Der Reitsport wäre der erste besteuerte Sport in Deutschland

Therapiepferde sind von der Steuer ausgenommen, aber wann beginnt Therapie? - Foto: Martin Schemm  / pixelio.de
Therapiepferde sind von der Steuer ausgenommen, aber wann beginnt Therapie? – Foto: Martin Schemm / pixelio.de

Reiten ist Sport und wird von öffentlicher Hand gefördert. Reiten gehört außerdem zu den sechs Sportarten in Deutschland, die die harten Auflagen des Gesundheitssports erfüllen. Reiten wird zu therapeutischen Zwecken eingesetzt und erzielt erstaunliche Forschritte bei geistig und körperlich behinderten Menschen. Ein Großteil der aktiven Sportler sind Jugendliche.
Wird der Reitsport besteuert, würde all dies ad absurdum geführt werden oder spürbar eingeschränkt werden. Zwar wird beim Satzungsentwurf von BSA die Besteuerung von therapeutisch eingesetzten Pferden ausgeklammert, dennoch fragt man sich, wo die Grenze ist. Wann ist ein Pferd ein Therapiepferd? Ohne ausgebildetes Therapiepferd zu sein, kann der Kontakt am Koppelzaun schon Wunder bewirken. Außerdem werden die wenigstens Pferde ausschließlich als Therapiepferd eingesetzt, sondern ganz normal sportlich genutzt.
Am schlagkräftigsten dürfte hier jedoch ein Gutachten sein, welches die deutsche Reiterliche Vereinigung (FN) bereits Anfang des Jahres in Auftrag gegeben hat, nachdem schon 2011 eine Welle der Empörung durch Deutschland ging. Das Ergebnis ist eindeutig: Eine Steuererhebung verstieße gegen so gut wie jede Landesverfassung, da u.a. die Besteuerung zur gemeindlichen Einnahmeerzielung die Ausübung einer anerkannten Sportart erschweren würde und somit der in den Landesverfassungen verankerten Sportförderung entgegenstünde.
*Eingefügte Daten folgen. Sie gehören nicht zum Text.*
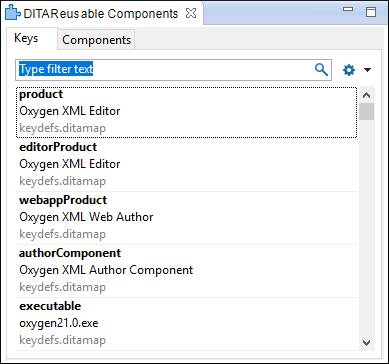The image size is (389, 364).
Task: Close the DITA Reusable Components view
Action: coord(191,13)
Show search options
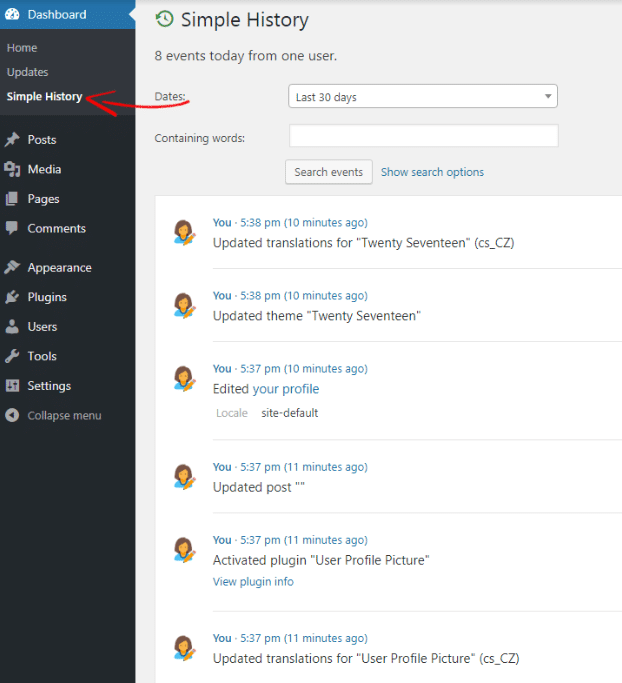This screenshot has height=683, width=622. pos(432,172)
Sollte die Steuer tatsächlich in BSA verabschiedet werden, dürfte der Gang vors Gericht sehr interessant werden. Ich hoffe nicht, dass es soweit kommt, sondern dass BSA sich besinnt und von der Pferdesteuer abrückt.

Heute, am 14.12.2012 um 18:30 Uhr findet in Bad Sooden-Allendorf eine offizielle Demonstration gegen die Einführung der Pferdesteuer statt. Angekündigt sind derzeit etwa 5000 Demonstranten. Jeder Reiter in Deutschland ist aufgerufen an dieser Demonstration teilzunehmen und ein eindeutiges Zeichen GEGEN die Pferdesteuer zu setzen.
Wenngleich ich selbst nicht daran teilnehmen kann, bitte ich alle Leser, die die Möglichkeit haben, diese auch zu nutzen. Aus Sicherheitsgründen sind keine Pferde erlaubt und bitte bleibt sachlich.

Wer nicht selbst gestaltet, wird gestaltet!